Les carrières de Sibelco fermées
Plus on s'approche du front de l'est, plus les firmes belges sont dans l'incertitude. Je sens une grande fébrilité.
Les sites d'extraction d'argile et les usines du géant minier Sibelco en Ukraine, basés dans le Donbass, sont à l'arrêt. Seul le quartier général de Kiev est resté ouvert. C'est une perte sèche, la branche ukrainienne représentant 10 millions d'euros dans le chiffre d'affaires de la société.
"Des services de sécurité veillent sur nos carrières et nos usines, situées à 7 km à peine du front."
"Des services de sécurité veillent sur nos carrières et nos usines, situées à 7 km à peine du front. Nous sommes très préoccupés par la situation", déplore un représentant. Il ne voit aucune relance à court terme.
L'entreprise emploie environ 450 personnes en Ukraine, dont une grande partie a été expatriée dans les pays voisins et prise en charge par la firme. 150 travaillaient dans une exploitation de quartz à Kharkiv, la ville russophone soumise sans relâche à des bombardements.

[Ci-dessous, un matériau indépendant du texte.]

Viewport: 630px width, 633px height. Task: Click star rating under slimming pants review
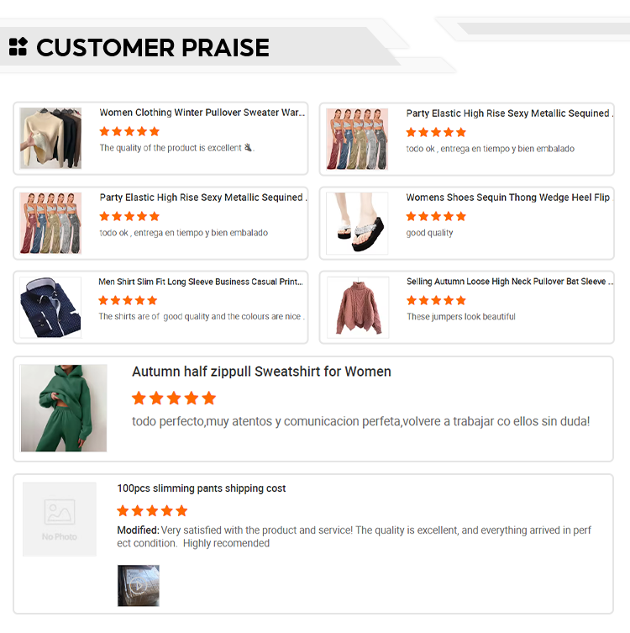[152, 511]
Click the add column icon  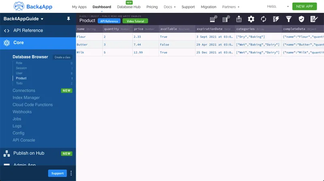[226, 19]
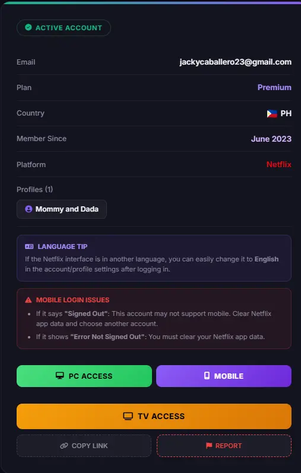The image size is (301, 473).
Task: Click the Active Account badge
Action: coord(64,28)
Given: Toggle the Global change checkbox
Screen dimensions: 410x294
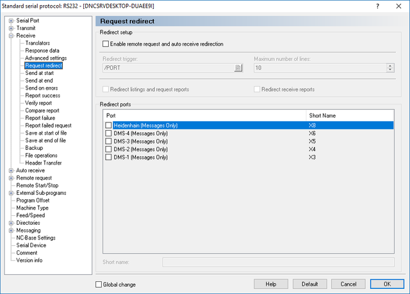Looking at the screenshot, I should pyautogui.click(x=99, y=284).

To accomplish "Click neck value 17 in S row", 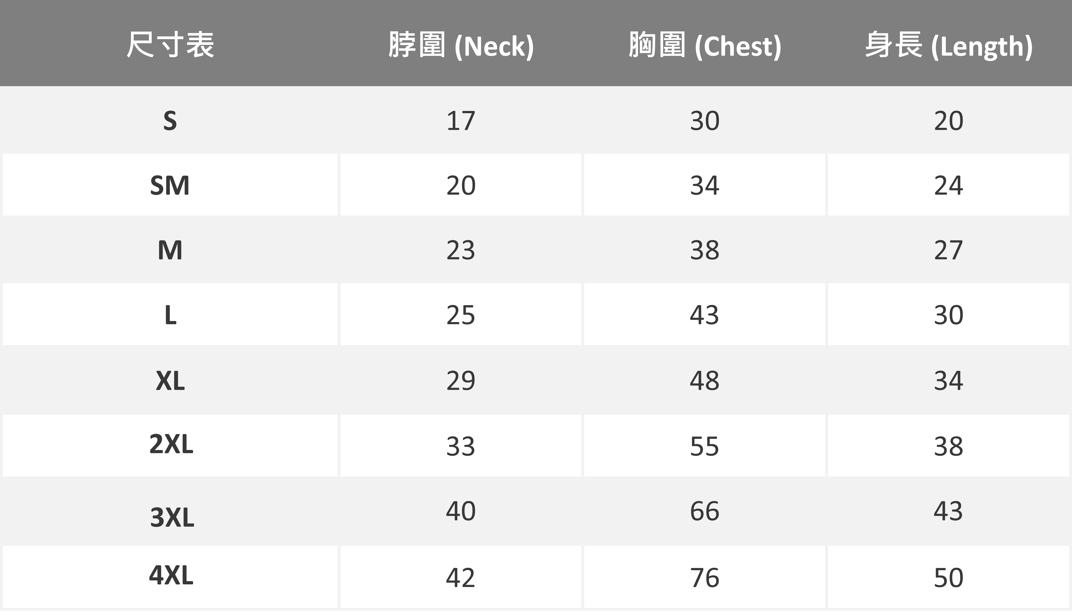I will pyautogui.click(x=461, y=121).
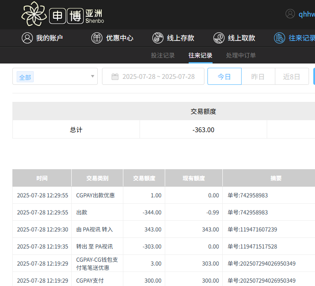
Task: Open the 2025-07-28 date range picker
Action: pos(158,77)
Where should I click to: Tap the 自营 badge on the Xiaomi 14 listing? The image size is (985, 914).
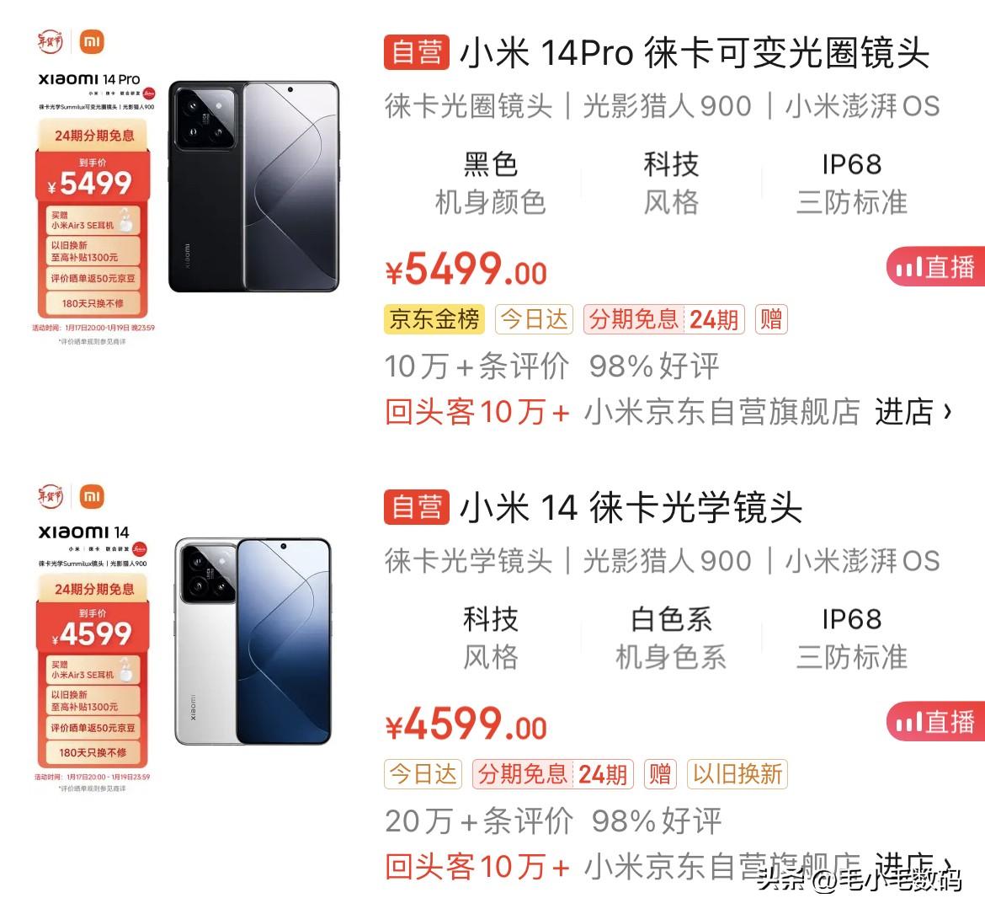[x=417, y=506]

La carrière d'Etex bombardée
La firme Etex, spécialisée dans les matériaux de construction, compte 250 employés en Ukraine, dont 200 sont localisés sur le site de Bakhmut (Donbass). L'usine et une carrière de gypse, un matériau destiné à la production de plâtre, ont été mises à l'arrêt quelques jours avant l'invasion.
"Notre usine a été bombardée à plusieurs reprises. La ligne de front est à 10 kilomètres, déplore un représentant d'Etex. Toute notre attention va vers les gens. Lors des attaques, les travailleurs se sont réfugiés dans la carrière."
Une cinquantaine de travailleurs sont restés à Bakhmut. "Tous les autres ont été accueillis à la frontière polonaise, en Belgique, en Allemagne et en Italie, où l'entreprise prend soin d'eux et scolarise leurs enfants, ajoute-t-il. Cela n'a même pas fait question à la maison mère. Des gens se prennent des bombes, ils perdent des proches. La société prend tout en charge, y compris les soins psychologiques."
Lorsqu'ils apprennent les efforts des firmes belges, les Ukrainiens apprécient. La Belgique a conservé ce rapport intime avec l'Ukraine, né à l'époque où le Donbass était surnommé "la dixième province belge". Des investisseurs du pays avaient installé, dans cette région riche en charbon et en acier, des usines florissantes.
L'est de l'Ukraine aujourd'hui dévasté par les bombes russes n'est plus que l'ombre de l'eldorado du passé. Pourtant. C'est aujourd'hui que se joue son destin, entre la liberté de vivre et d'entreprendre, et l'asservissement à un régime totalitaire.